As a result of this development, although Supreme Court decisions are not applied in a strictly normative manner as binding precedent equivalent to statutory law, they are increasingly used as authoritative reasoning that strongly influences judicial decision-making. In this sense, one may conclude that Supreme Court decisions have acquired a “quasi-normative” character.[19]
In other words, while the principle of jurisprudence constante remains predominant, elements of stare decisis are now incorporated in a quasi-normative manner into Mongolia’s system of ensuring uniform application of law.
- Emancipating Abstract Interpretations and Issuing Practice-Based Explanations
Under the 2012 Law on the Judiciary, the Supreme Court’s authority to issue official interpretations on the correct application of law was removed, and for nine years—until 2021—the Court did not issue any such interpretations. The reason was that the former regulation empowered the Supreme Court to adopt abstract interpretations[20], which, rather than having practical value, led to the proliferation of numerous explanations and risked encroaching upon the powers of the legislature, thereby undermining the principle of separation of powers.

- **STORED DATA**
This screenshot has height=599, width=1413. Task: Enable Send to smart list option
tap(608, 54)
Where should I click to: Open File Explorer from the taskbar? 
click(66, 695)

- **REQUIREMENTS**
**a)** Answer these questions from the passage on Mongolia's Supreme Court:
(i) What character does the passage say Supreme Court decisions have acquired?
(ii) Which principle remains predominant in Mongolia's system of ensuring uniform application of law?
(iii) For how many years, and until what year, did the Court issue no official interpretations?
**b)** Carry on the passage about Mongolia's Supreme Court and its interpretations of law from its last sentence.
The lines above were taken from a different source than the passage.

- **EXPECTED OUTPUTS**
**a)**
(i) A "quasi-normative" character.
(ii) The principle of jurisprudence constante.
(iii) Nine years, until 2021.

**b)**
As of 30 September 2025, the Unified Legal Information System records 259 Supreme Court decisions containing interpretations and recommendations,[21] of which only 18 have been issued since 2022 under the new law.
Within the framework of the 2019 constitutional amendments, Article 50 of the Constitution was revised to provide that: “The Supreme Court of Mongolia is the highest judicial body and shall exercise the following powers: … 4/ issue official interpretations on the correct application of laws other than the Constitution.” The revised Law on the Judiciary further established that “the Supreme Court shall issue official interpretations on the correct application of laws other than the Constitution, based on judicial decisions and practice, on the proposal of its chambers, and shall publish such interpretations regularly.”[22] This reform created a legal environment where official interpretations are grounded not in abstract reasoning but in judicial practice.
Consequently, the need for issuing interpretations is now defined by practical necessity. Within the framework of judicial reform, the Supreme Court prioritized issuing interpretations of procedural laws that were deemed most urgently required.[23]
Deficiencies in the operation of ensuring uniform application of law and measures for improvement
Although the reforms described above have improved the system for ensuring the uniform application of law, there remain several areas in need of further development, particularly because the system is still in its early stage of implementation. The key issues relate to the need for greater clarity and the development of soft mechanisms.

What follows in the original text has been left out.